Несмотря на эти дьявольские трудности, в ленинской партийной школе должны были готовиться рабочие революционные кадры для действия непосредственно на заводах и фабриках России, для подготовки новой революции, которая ни в коем случае не должна была повторить роковые ошибки Пятого года. Школу решили организовать в деревне Лонжюмо, в пятнадцати километрах от Парижа, в местности, где не было никаких русских, никаких дачников. Короче говоря, школа была серьезно законспирирована. Лонжюмо представляло собой длинную французскую деревню, растянувшуюся вдоль шоссе, по которому каждую ночь, мешая спать, ехали возы с продуктами, предназначенными для насыщения «чрева Парижа». Один из учеников школы Лонжюмо рассказывал мне, в какой строгости держали их. В порядке партийной дисциплины им было запрещено общаться с эмигрантской публикой, среди которой подчас орудовали шпики царского правительства и провокаторы, что впоследствии и подтвердилось. Когда я спросил, что из себя представляла в то время парижская эмиграция, попросил описать обстановку кафе, где она собиралась, залы, где происходили дискуссии и всевозможные рефераты, услышал в ответ:

— Мы ничего этого не знали. Нас от всего этого держали на пушечный выстрел. Конспирация была железная. Мы ни с кем не имели права знакомиться, и с нами тоже никто не знакомился, просто не имели понятия о нашем существовании. Общались мы исключительно с тем ограниченным кругом большевиков, которые имели прямое, непосредственное отношение к школе в Лонжюмо. Всего один или два раза были в Лувре, где Луначарский давал нам предметный урок эстетики. И это все. По окончании занятий в школе мы немедленно нелегально возвратились обратно в Россию на подпольную работу. Нас называли «ленинцами» или «агентами Ленина», и мы этим очень гордились и продолжаем гордиться до сих пор, — конечно, те, которым выпало счастье дожить до наших дней.

Ленинская школа в Лонжюмо была предшественницей будущих большевистских партийных школ и коммунистических университетов.

«Когда мы нанимали квартиры ученикам, — вспоминает Крупская, — мы говорили, что это русские сельские учителя… Больше всего французов удивляло, что наши „учителя“ ходят сплошь и рядом босиком (жарища тем летом стояла невероятная)…»

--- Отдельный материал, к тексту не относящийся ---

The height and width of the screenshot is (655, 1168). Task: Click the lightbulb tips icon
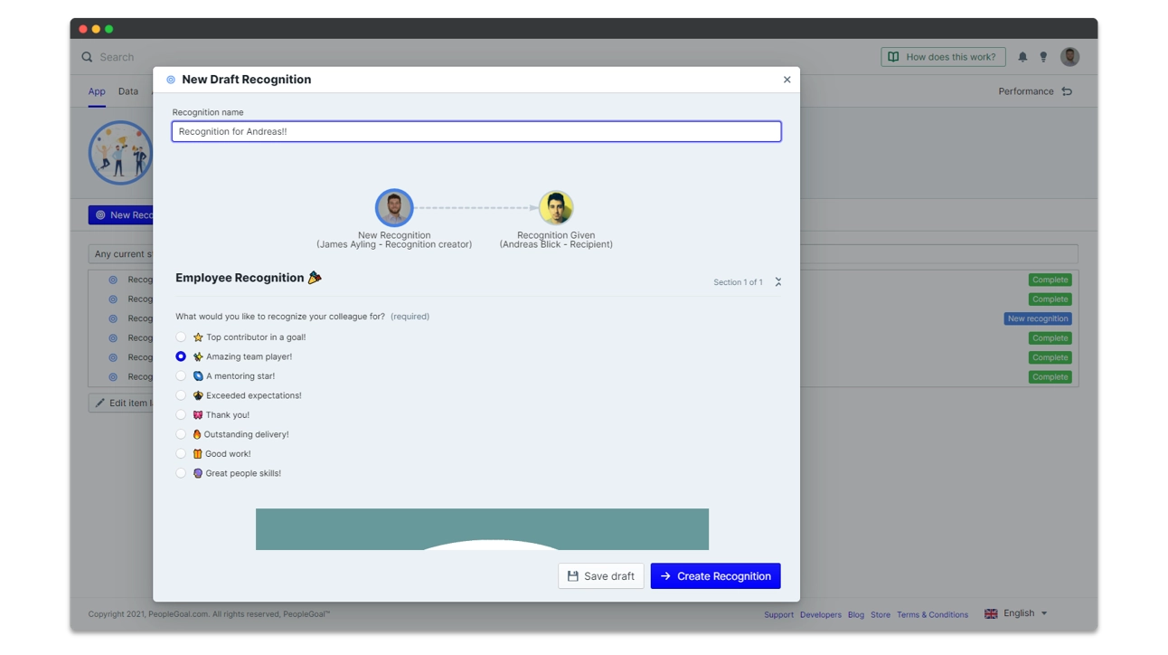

Каждый раз, бывая в Париже, я непременно посещаю Лонжюмо. Пройтись по его непомерно длинной улице, посмотреть на маленький двухэтажный домик, каменный, почерневший от времени и от копоти местной кожевенной фабрики, домик, в котором некогда жил Ленин, сделалось для меня потребностью. Я привык к Лонжюмо, и временами мне кажется, что я его хорошо знаю с детства, что я когда-то в нем жил. Но это иллюзия, удивительный феномен смещения времени — аберрация памяти, подобная аберрации зрения, о которой я уже несколько раз упоминал на этих страницах.